ASSIGNMENT
The lines from the one containing "How do I perform: Go to PRS Login?" to the end of the entries, both included, are what you need to transcribe exactly, without pictures and without anything else.

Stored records
==============================
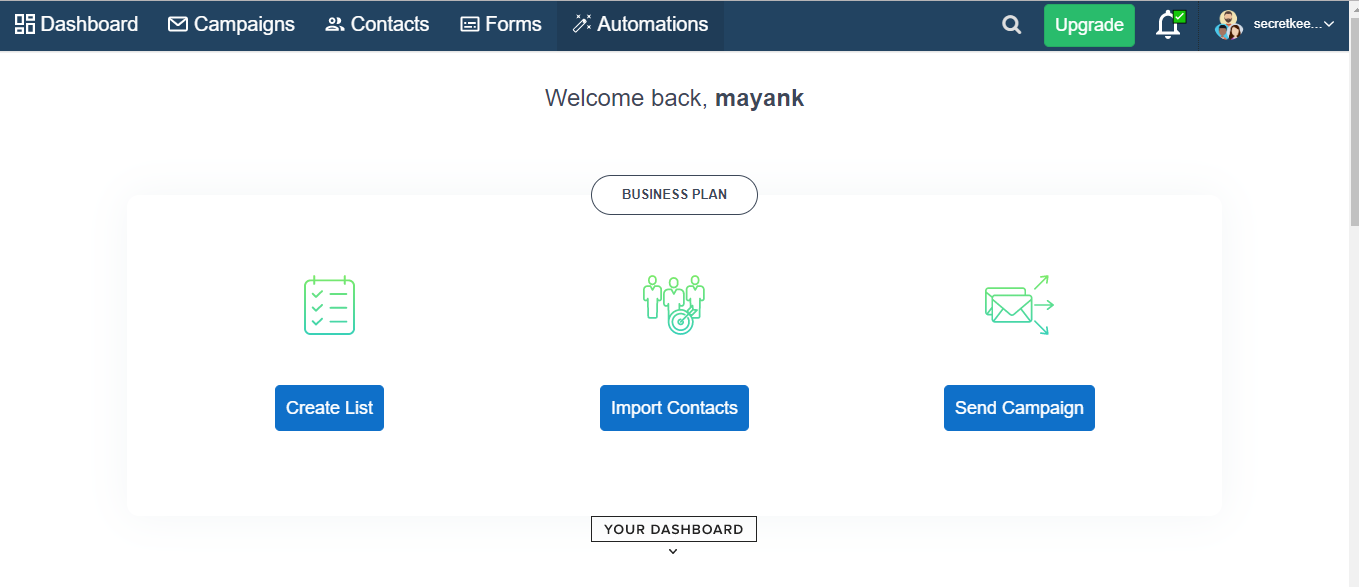Open the Your Dashboard section label
The image size is (1359, 587).
(674, 529)

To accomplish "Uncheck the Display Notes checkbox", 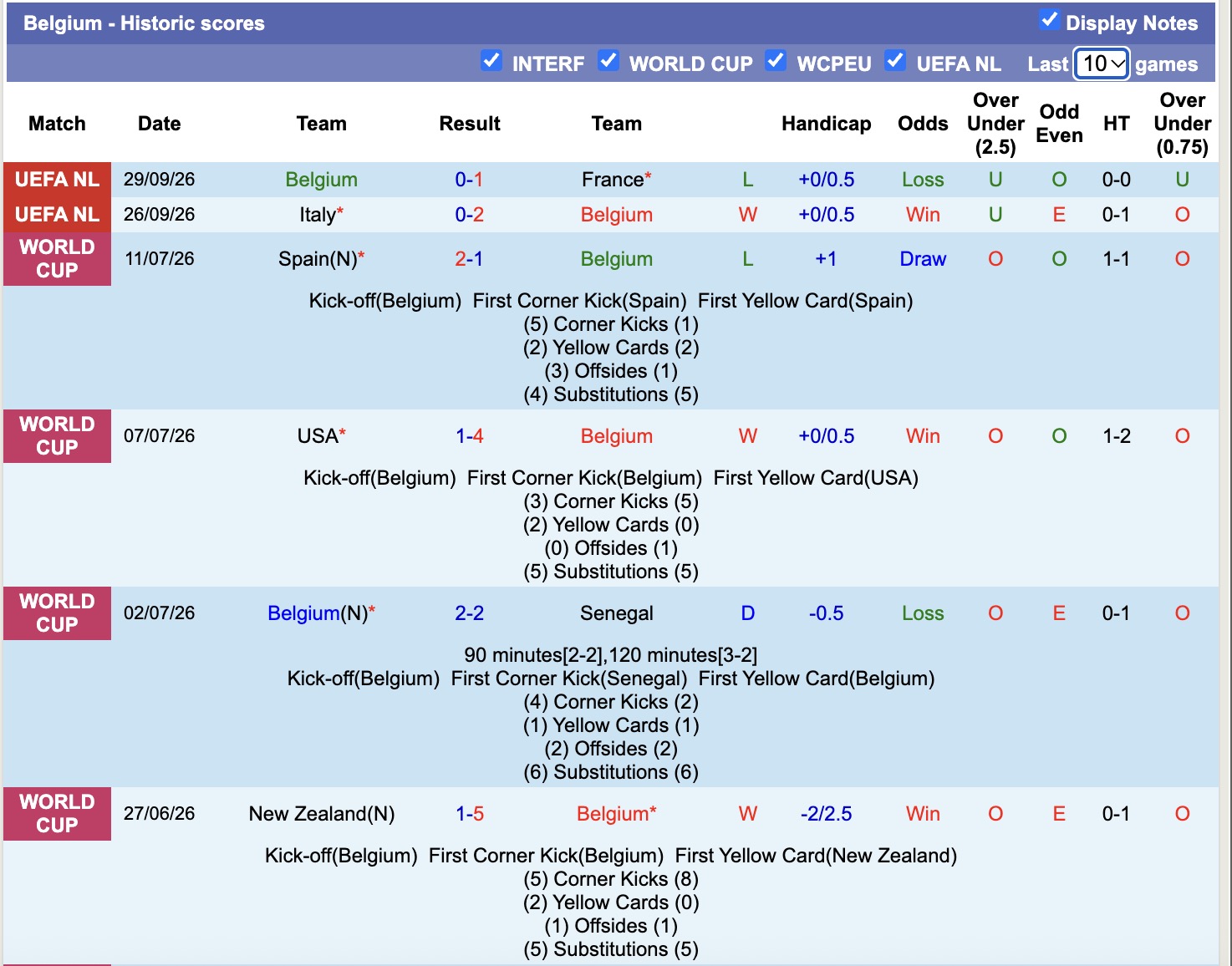I will [1049, 20].
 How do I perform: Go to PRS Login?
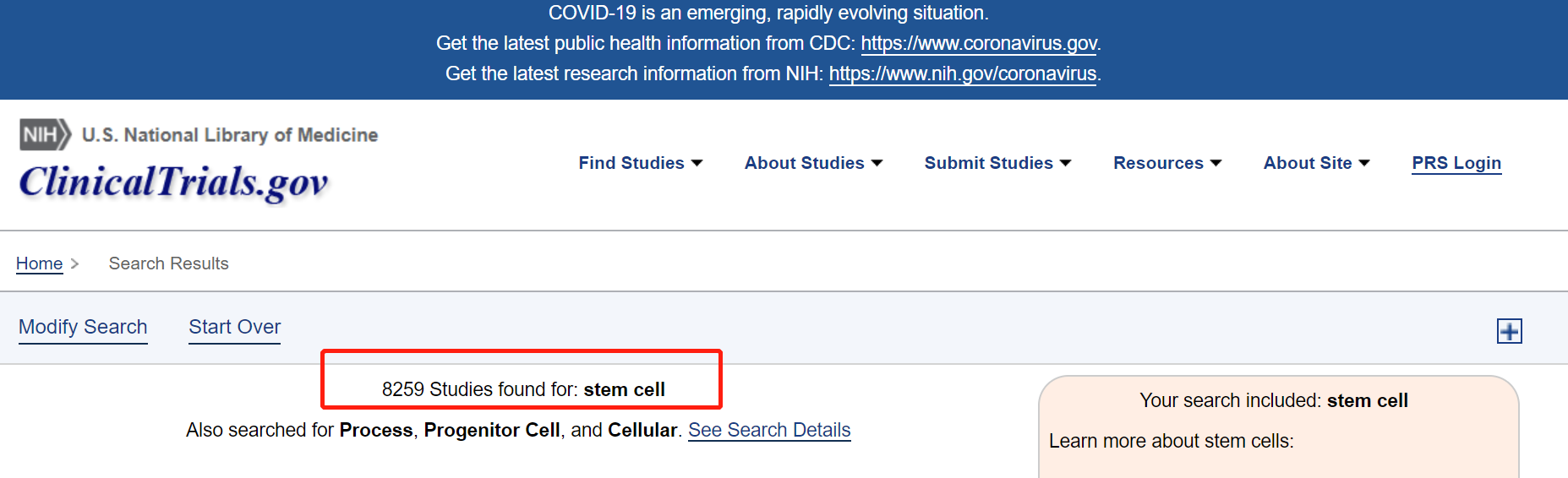1456,163
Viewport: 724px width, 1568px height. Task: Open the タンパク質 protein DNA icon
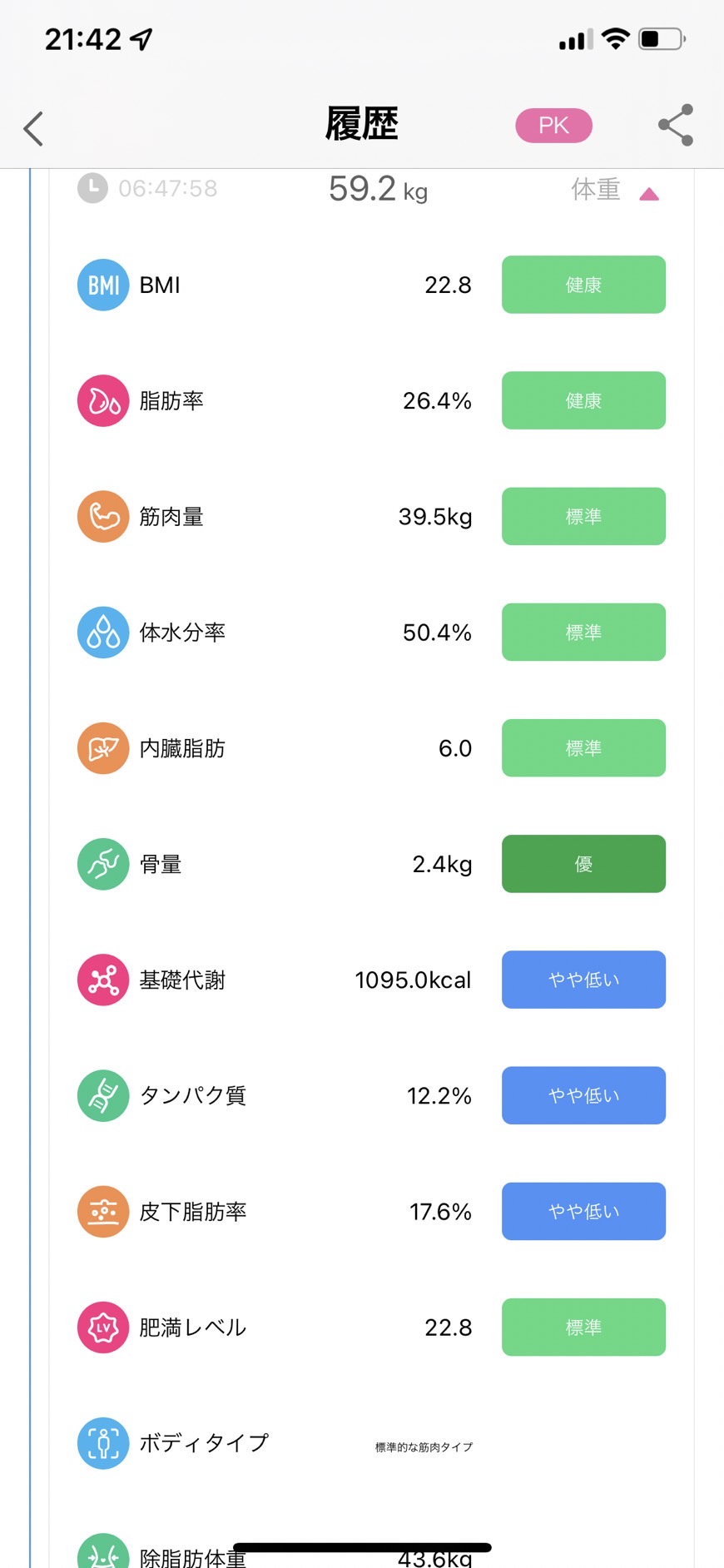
==============================
SOLUTION
 How do I perform: Go to PRS Login?
1456,163
Viewport: 724px width, 1568px height. Task: Open the タンパク質 protein DNA icon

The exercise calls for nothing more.